TASK PROMPT | With every picture left out, give the data below back exactly.

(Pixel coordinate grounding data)
* * *

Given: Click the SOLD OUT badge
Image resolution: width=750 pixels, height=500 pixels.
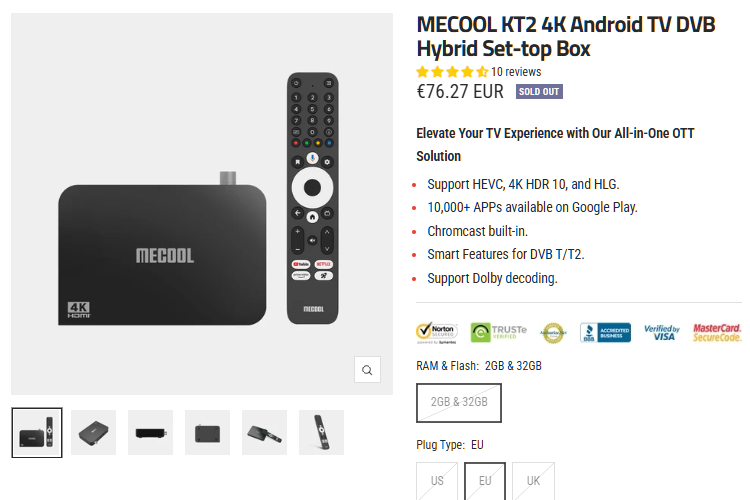Looking at the screenshot, I should point(539,92).
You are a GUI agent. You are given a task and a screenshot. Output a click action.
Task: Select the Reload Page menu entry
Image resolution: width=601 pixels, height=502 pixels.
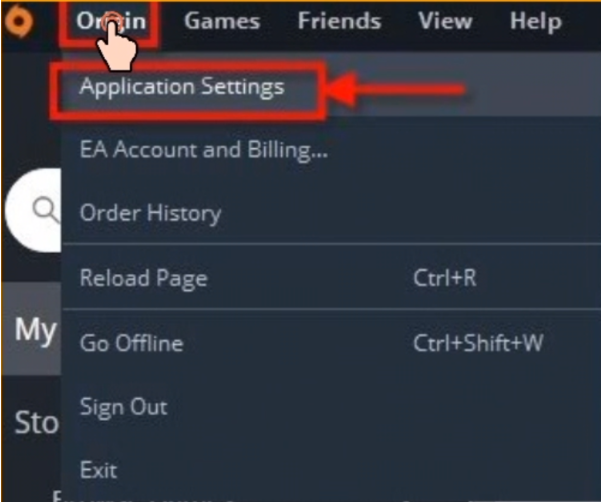coord(331,277)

* * *

RESULT OF THE TASK |
Given: Click the SOLD OUT badge
Image resolution: width=750 pixels, height=500 pixels.
Looking at the screenshot, I should point(539,92).
You are a GUI agent. You are given a task and a screenshot. Output a click action.
Task: Select the Reload Page menu entry
Image resolution: width=601 pixels, height=502 pixels.
coord(331,277)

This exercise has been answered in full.